Task A — In the records, copy out every line from the one containing "Task: Click the search magnifier icon" through the last line of the records, both included, and leave the pictures out.

-
Man placing a hand written sign in a shop window which reads opening soon

Business finance funding options

Growing and funding a business using finance

From finding out what funding options are available, to how to plan a winning pitch for investors – here’s how to use business financing to grow and thrive.

Running a business can be exciting, especially when new growth opportunities come along. But change can bring with it the difficult decision of which finance options will be right for your next stage of development.
 
External funding could provide a solution by clearing the path to growth and reigniting the potential within your business.
 
So how do you know where to start when there are so many potential options? That’s where we can help.

Select the tabs below to learn more about each financing option and see our tips on how to prepare a strong business financing case. You’ll also find resources on how we can help accelerate the growth of your business.

Read about
  • Sources of business finance

    There are many sources of finance that could be available to your business. Here are some of the main options to consider – from help with day-to-day cash flow, to investing in a larger purchase, or fuelling exciting growth plans.

    Business loans for startups

    Like many businesses, the first place to go to for financing options is your bank. If you bank with us, we can offer expert guidance tailored to your needs thanks to the knowledge we build up about you and your business over time. This helps us to quickly identify the most appropriate sources of funding and offer a range of options available. These include:

    • Unsecured business loans:These types of loan are a straightforward way of borrowing money, with fixed repayments (including interest) over a set period of time. They’re most suitable for medium to long-term plans, with interest rates and the amount you can borrow depending on your circumstances. We could provide unsecured lending from £1,000 up to £100,000. Once your application is approved, you’ll usually have your money within 48 hours of signing the paperwork. Use our business loan calculator to help you work out how much a loan could cost you.
    • Secured business loans: As well as unsecured borrowing, you can also use a range of your company’s assets, including property, inventory or equipment, as security for a loan. This can be an effective way of raising cash for working capital or investment. The amount you could borrow will depend on the value of the asset. Secured loans will usually offer a lower rate of interest than unsecured borrowing, while unsecured loans allow you to borrow without placing assets at risk of repossession.

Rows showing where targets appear
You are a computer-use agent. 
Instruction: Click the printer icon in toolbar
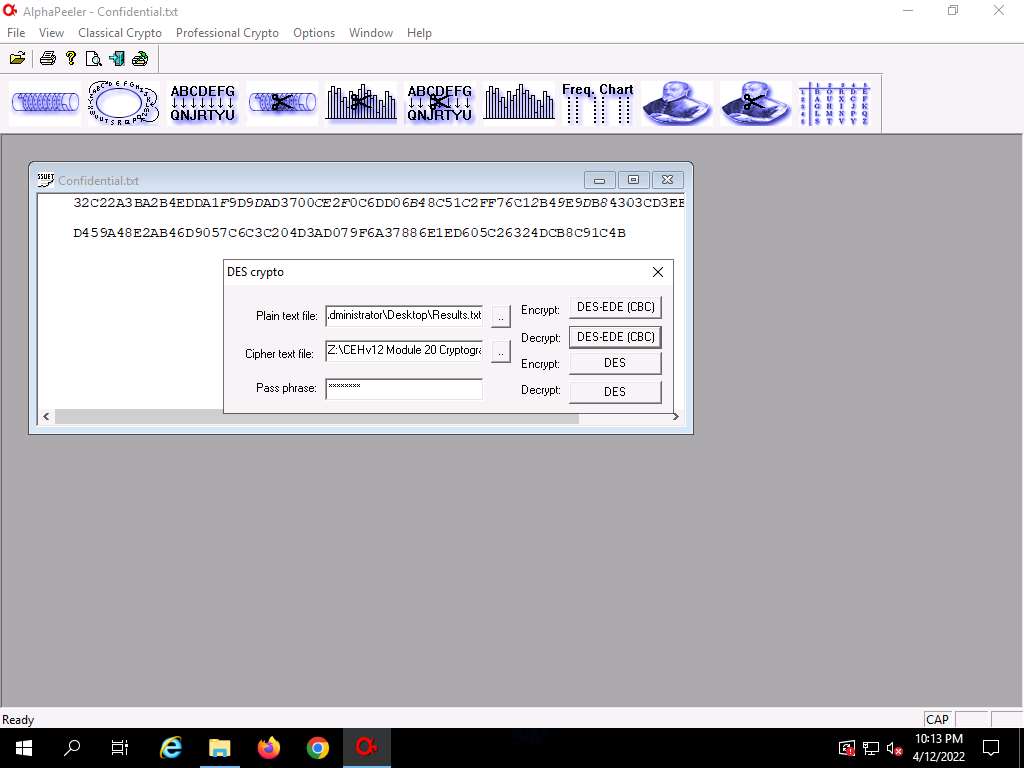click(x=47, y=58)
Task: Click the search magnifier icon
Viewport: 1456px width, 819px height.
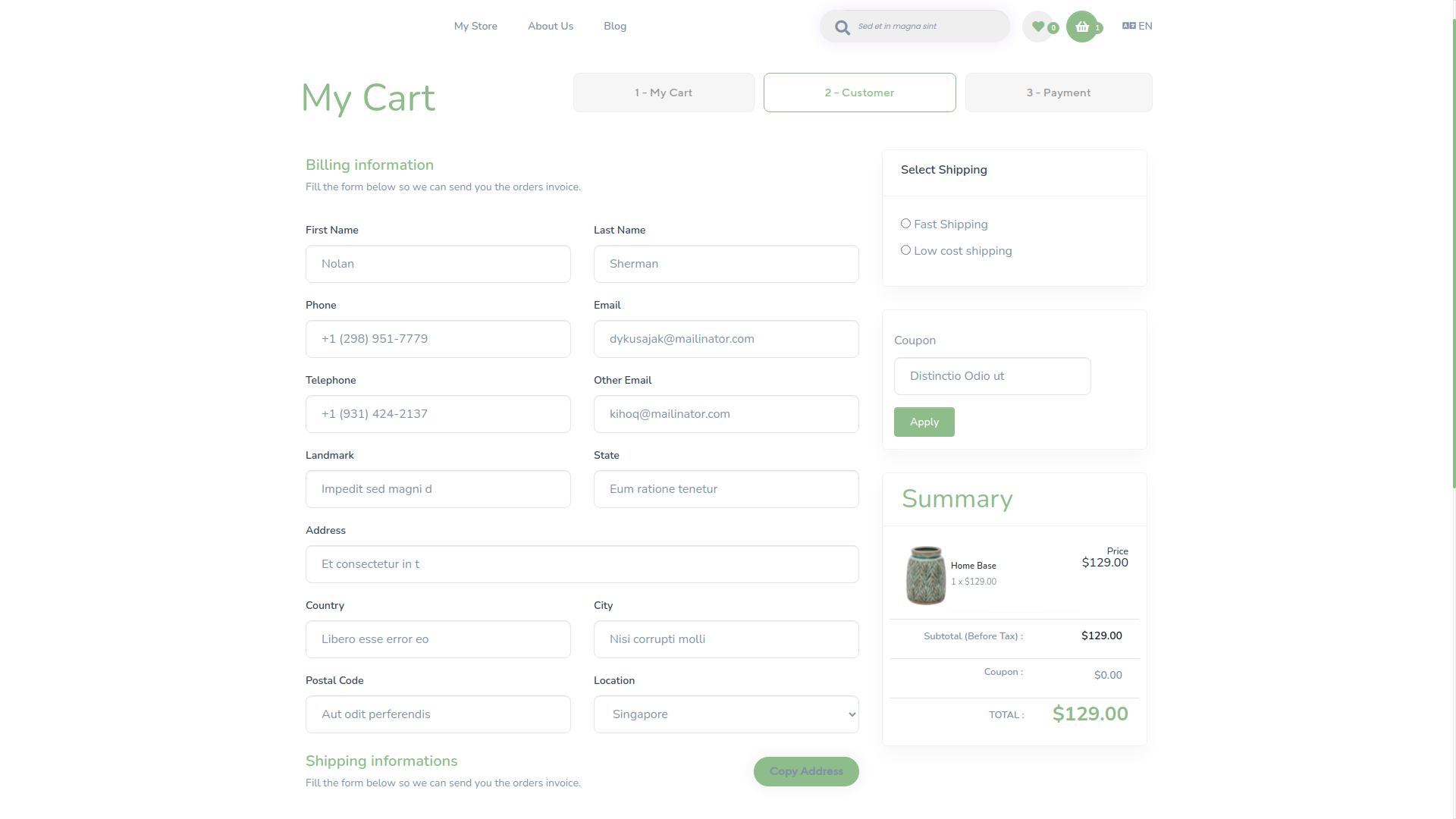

Task B — Which company assets does the business finance text name as possible security for a loan?

Complete output A —
Task: Click the search magnifier icon
Viewport: 1456px width, 819px height.

Complete output B —
- Property
- Inventory
- Equipment